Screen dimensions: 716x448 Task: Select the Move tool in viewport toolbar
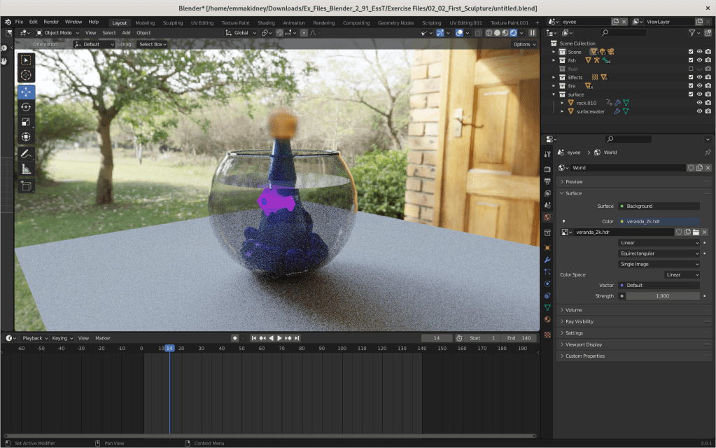tap(26, 91)
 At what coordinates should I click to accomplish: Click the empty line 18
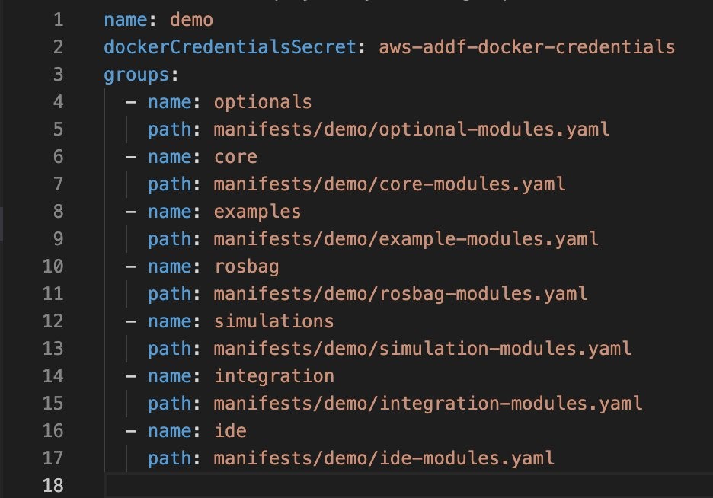408,485
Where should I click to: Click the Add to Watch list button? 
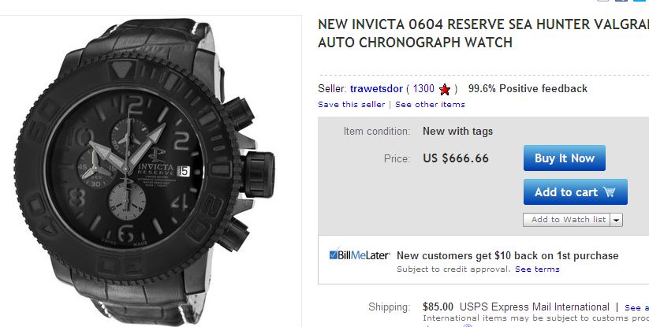[568, 219]
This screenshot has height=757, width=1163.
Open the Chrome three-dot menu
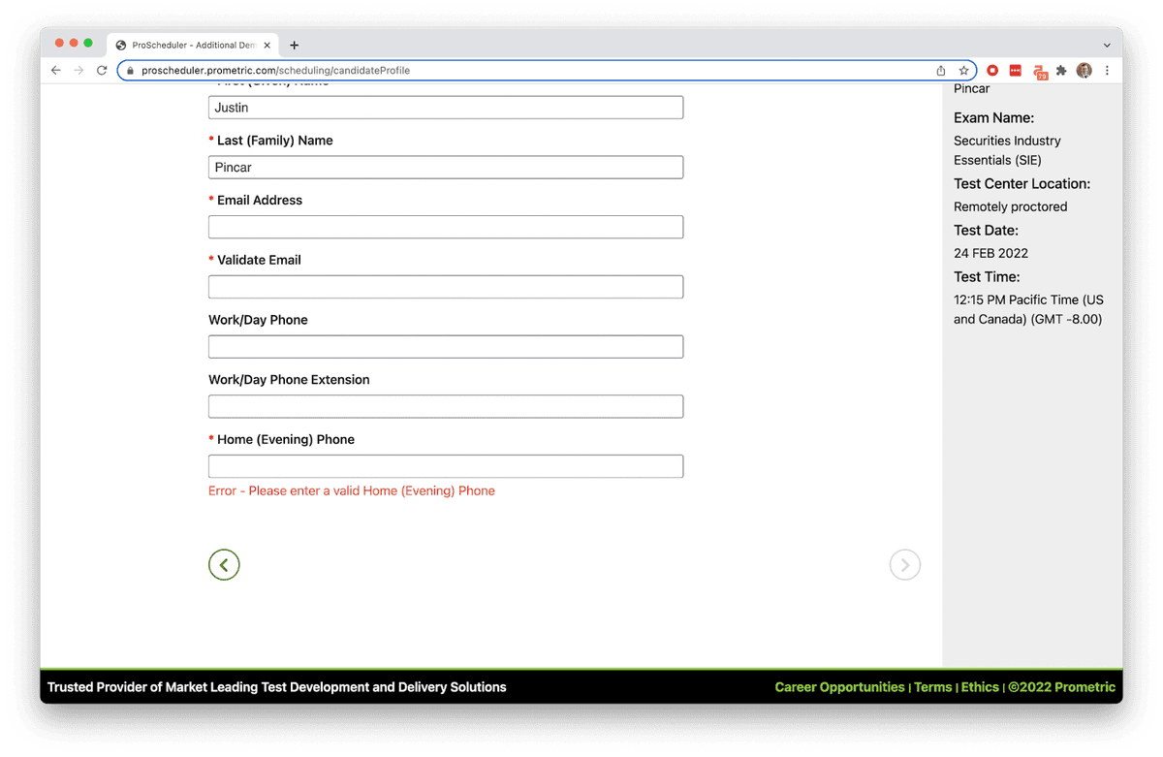click(1107, 71)
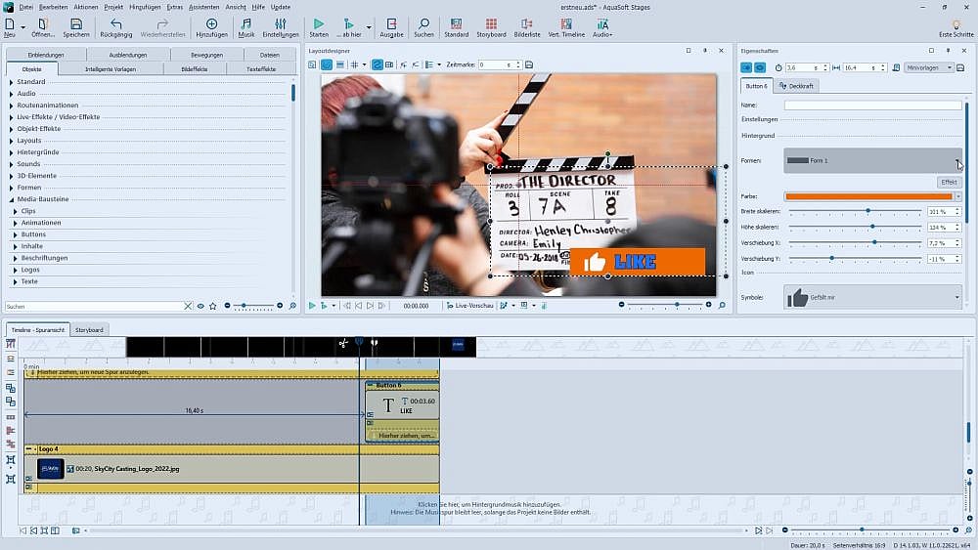Click the Hinzufügen plus icon
The image size is (978, 550).
211,23
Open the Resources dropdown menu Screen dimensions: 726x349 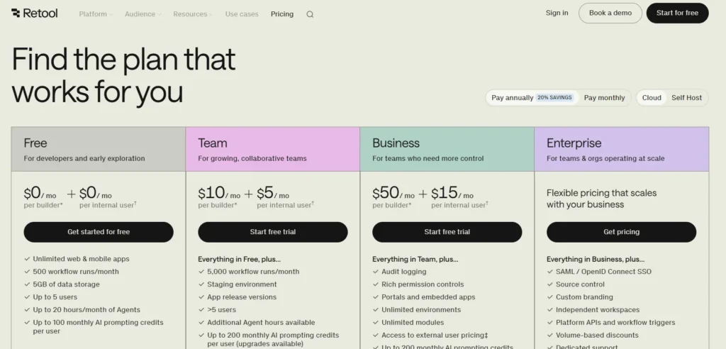193,14
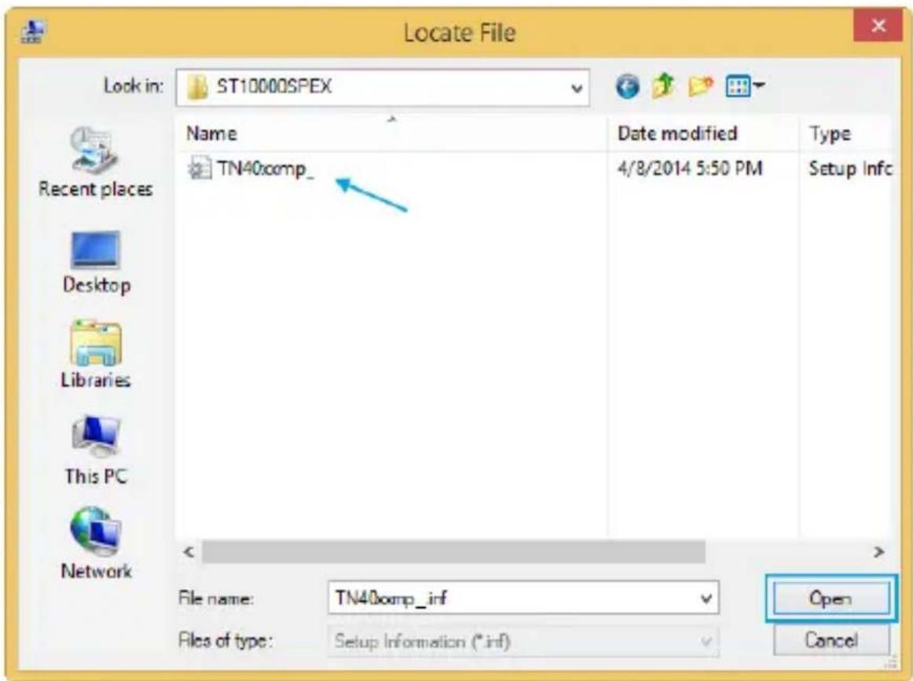Open the Files of type dropdown
This screenshot has height=681, width=913.
pos(523,642)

--------------------------------

Task description – Repeat the data verbatim through the "This screenshot has height=757, width=1163." line, no pictures.

Answer to this exercise –
Screen dimensions: 716x448 Task: Select the Move tool in viewport toolbar
tap(26, 91)
 At what coordinates should I click to accomplish: Click the empty line 18
408,485
Where should I click to: Click the Add to Watch list button? 
[568, 219]
This screenshot has height=757, width=1163.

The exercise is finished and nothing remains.